Press Freedom Organizations: Greek Authorities Failed To Investigate Journalist Murders

Photos: IMDb\Wikimedia Commons

Athens, September 29, 2023—A pattern of inaction and inadequate investigation from Greek authorities in the 2010 murder of Greek journalist Sokratis Giolias was revealed in an investigation published today by press freedom groups Free Press Unlimited, the Committee to Protect Journalists and Reporters Without Borders.

Impunity in Europe: the uninvestigated murder of Greek journalist Sokratis Giolias” found no authorities have ever been held to account for their investigative failures amid ongoing impunity in the case. The findings show strong parallels with the recent murder of Greek reporter Giorgios Karaivaz, killed on April 9, 2021.

Giolias, a former radio journalist and TV editor who started the popular news blog Troktiko, was shot and killed by two assailants in police uniforms in front of his house on July 19, 2010. The investigation is part of the A Safer World For The Truth initiative to investigate, document, and pursue justice for murdered journalists.

“Thirteen years after the murder, witnesses remain too fearful to speak out,” said Jasmijn de Zeeuw, researcher on the case at Free Press Unlimited. “The persistent impunity for two journalist murders is emblematic of the lack of priority given to the protection of Greek journalists.”

“Our investigation makes plain the failure of Greek authorities to thoroughly investigate Sokratis Giolias’ murder, underscoring the stark erosion of press freedom in Greece,” said Attila Mong, CPJ’s Europe representative. “To establish the country’s standing as a beacon of democracy, Greek authorities must swiftly implement our recommendations to bring about justice in Giolias’ case.”

“‘Assassination is the extreme form of censorship,’ as Irish writer George Bernard Shaw said. An unpunished killing of a journalist also has a self-censorship effect on his living colleagues,” said the head of the EU-Balkans desk at RSF. “Contrary to what the Greek government claims, there is censorship in Greece. And there will be until justice is served for the assassinations of Sokratis Giolias and Giorgos Karaivaz.”
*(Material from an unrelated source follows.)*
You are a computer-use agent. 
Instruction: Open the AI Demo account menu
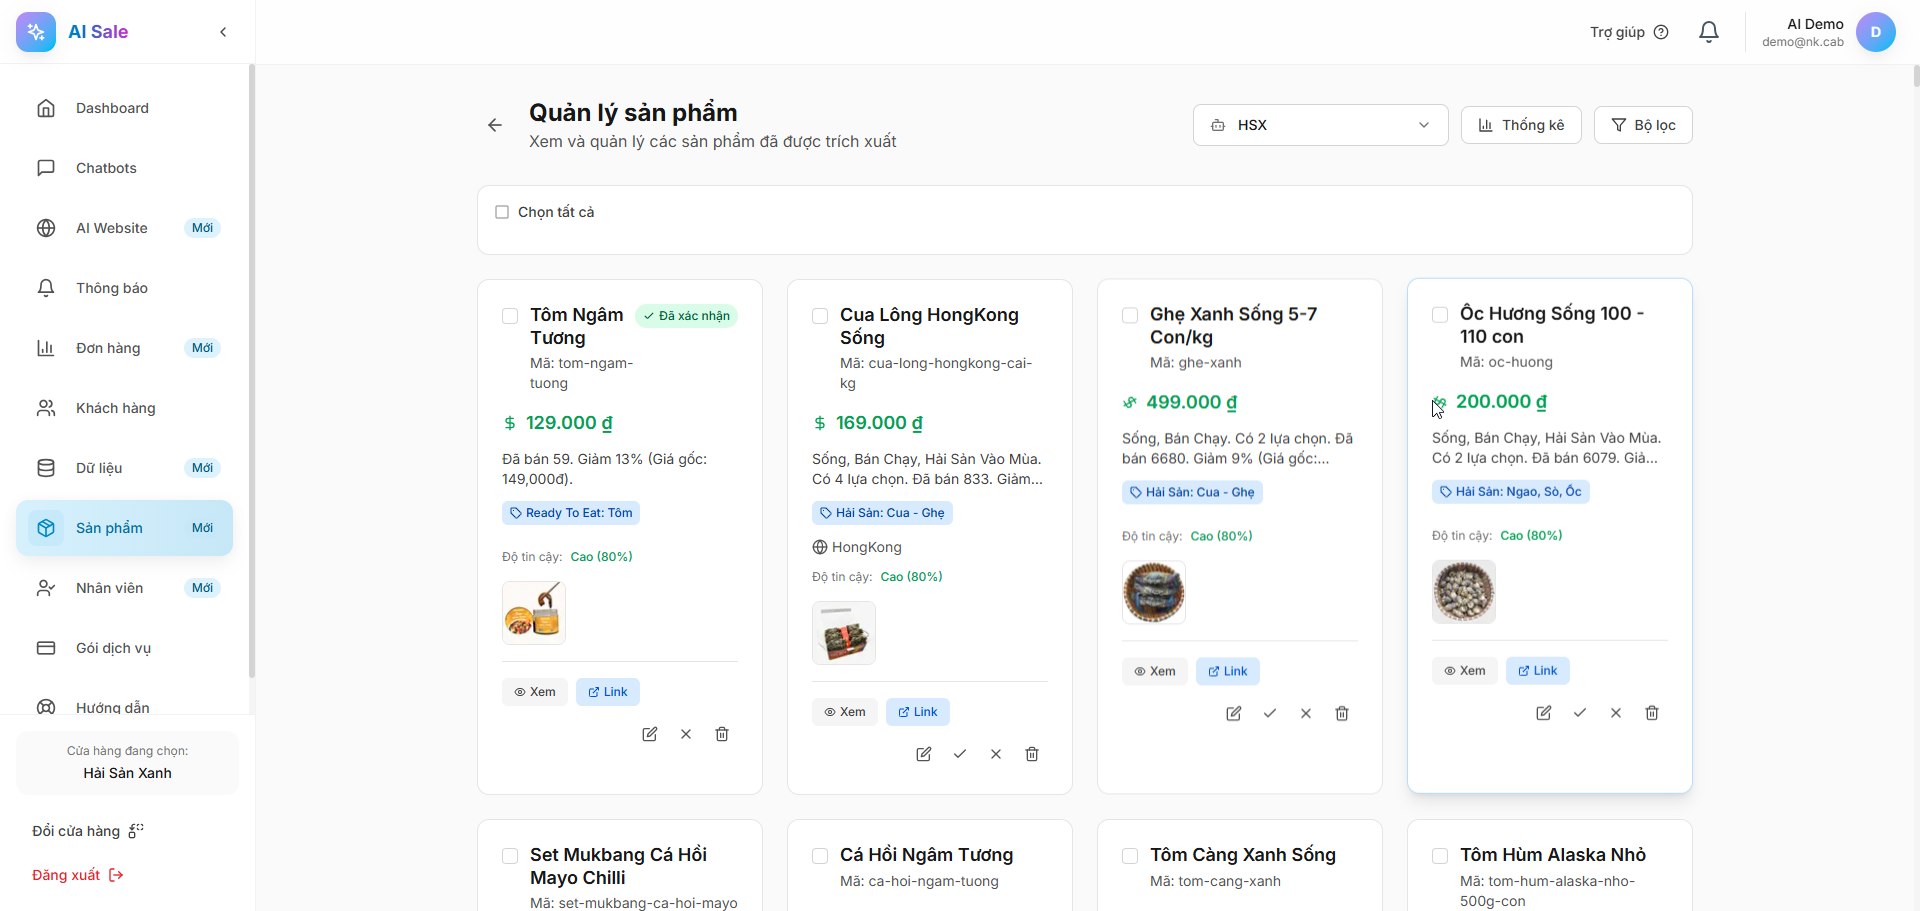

Despite the militant group Sect of Revolutionaries publicly claiming responsibility for Giolias’ murder, no one has ever been charged. In 2030, the case is set to expire and authorities will no longer be able to hold anyone responsible for the murder.

Following their analysis of witness testimonies, case files, and news reports, A Safer World For The Truth’s researchers found that authorities failed to follow several leads in the investigation of Giolias’ murder, including facts that were reported in 2013.

The case files indicate that the police investigation primarily focused on verifying hypotheses launched in the Greek media. Case files seen by A Safer World For The Truth suggest that important leads, such as the relationship between Giolias and a senior police official, remain under-investigated.

The report underscores the lack of transparency from the authorities throughout the investigation, including a failure to keep Giolias’ family informed about the investigative progress.

The report demonstrates the relevance of the case to the safety of journalists in Greece, which is ranked last of all EU member states on RSF’s World Press Freedom Index.

Thirteen years after the assassination, witnesses and journalists approached for this investigation often declined to speak about the case due to fears that doing so could put them in danger. This silencing effect was also evident right after the murder when security concerns among journalists rose.

The longstanding impunity in Giolias’ case demonstrates a pattern of poor investigative standards applied to crimes against journalists in Greece, replicated in the recent case of Karaivaz, who was killed two years ago. The failure to provide justice in both these cases has created a chilling effect on the Greek press corps.

This investigation provides recommendations to independently review errors made in the investigations. It also calls on the Greek government to review its investigative practices in cases of crimes against journalists and requests the European Commission to monitor the government’s progress.